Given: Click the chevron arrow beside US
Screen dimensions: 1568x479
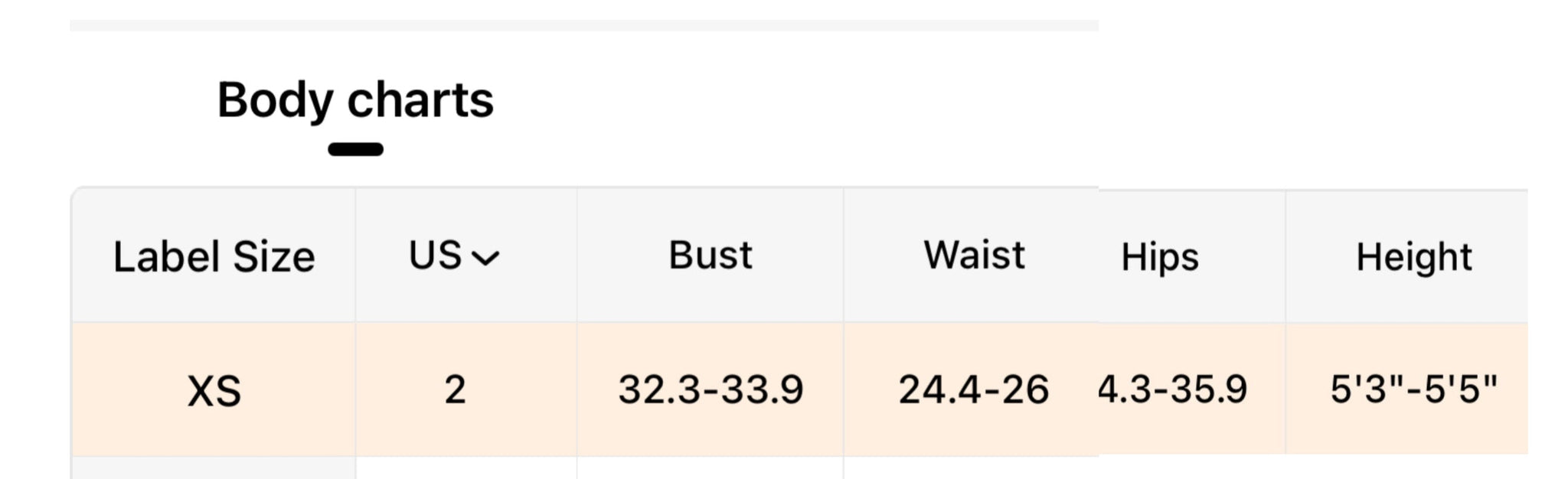Looking at the screenshot, I should 485,258.
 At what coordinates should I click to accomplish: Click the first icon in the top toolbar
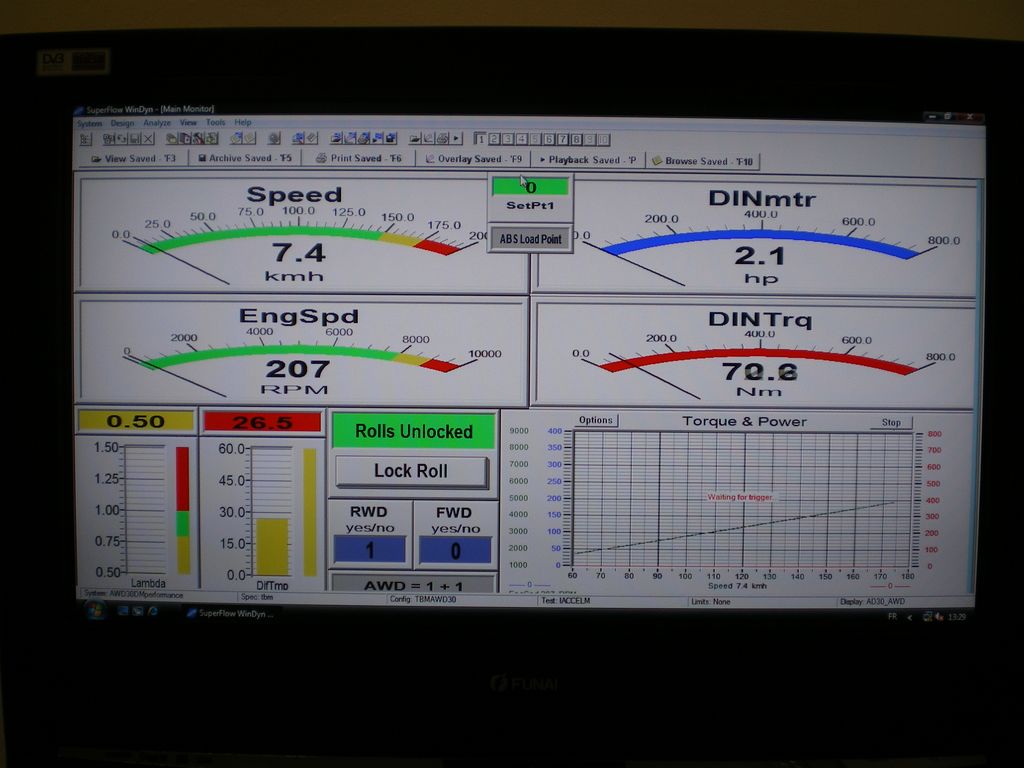coord(85,138)
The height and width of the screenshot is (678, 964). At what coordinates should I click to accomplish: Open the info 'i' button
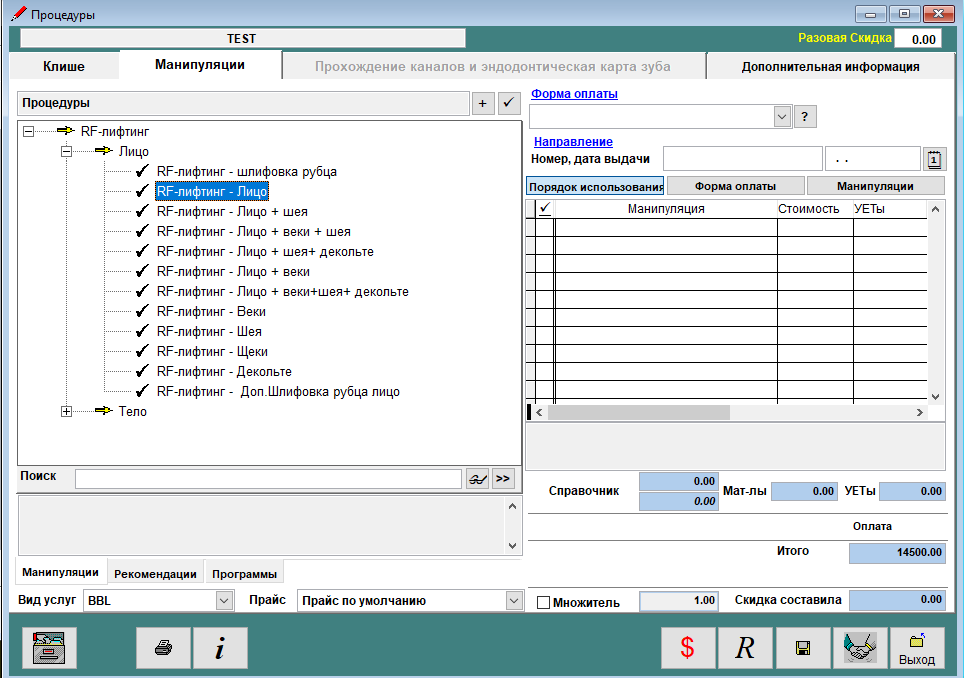(x=220, y=648)
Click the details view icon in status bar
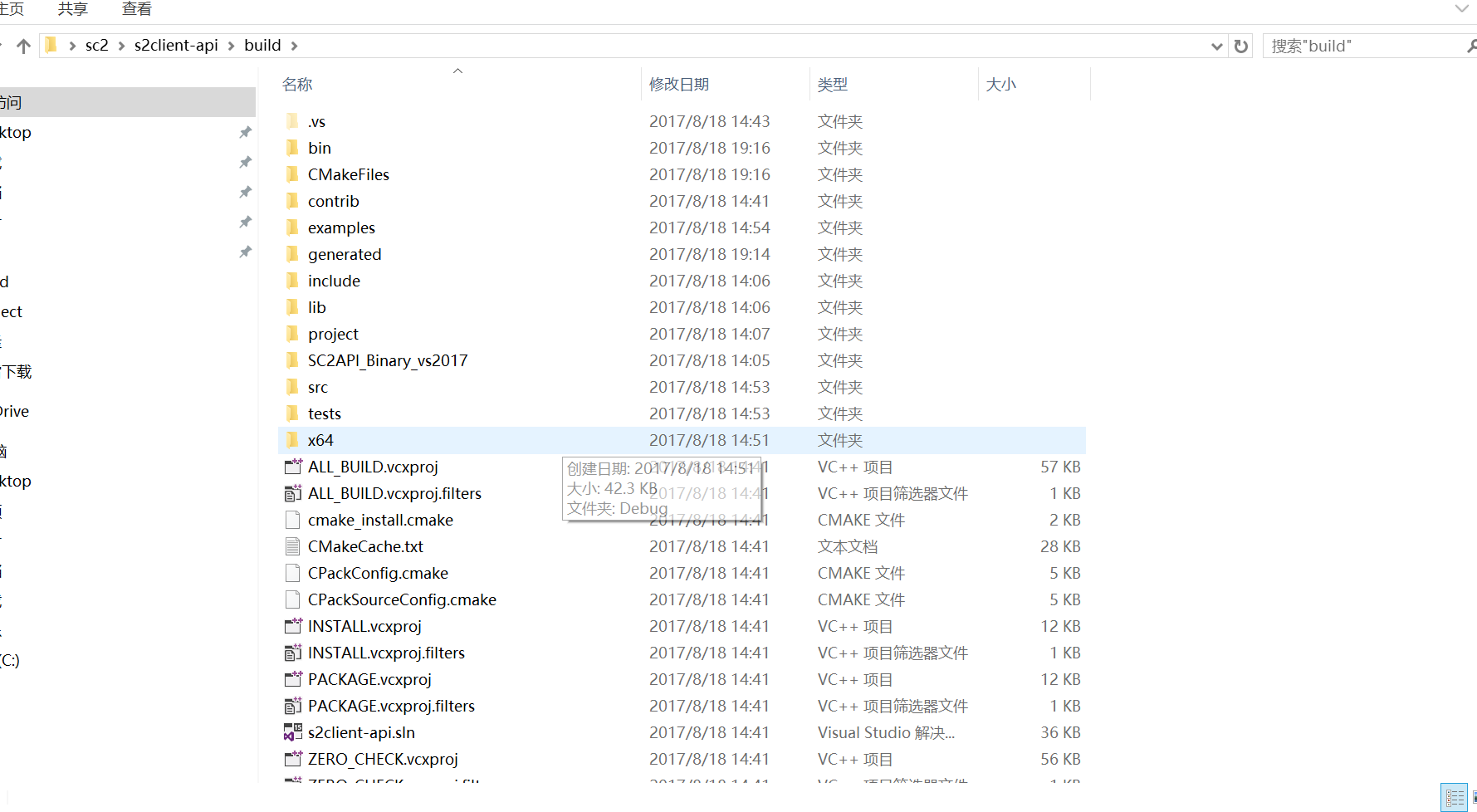This screenshot has width=1477, height=812. tap(1454, 797)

__________________________________________________

__Task requirements__. Reproduce the lines above verbatim, omitting the pictures.

__Result for this exercise__.
Given: Click the chevron arrow beside US
Screen dimensions: 1568x479
Looking at the screenshot, I should 485,258.
 At what coordinates should I click to accomplish: Click the first icon in the top toolbar
coord(85,138)
The height and width of the screenshot is (678, 964). At what coordinates should I click to accomplish: Open the info 'i' button
(x=220, y=648)
Click the details view icon in status bar
This screenshot has width=1477, height=812. tap(1454, 797)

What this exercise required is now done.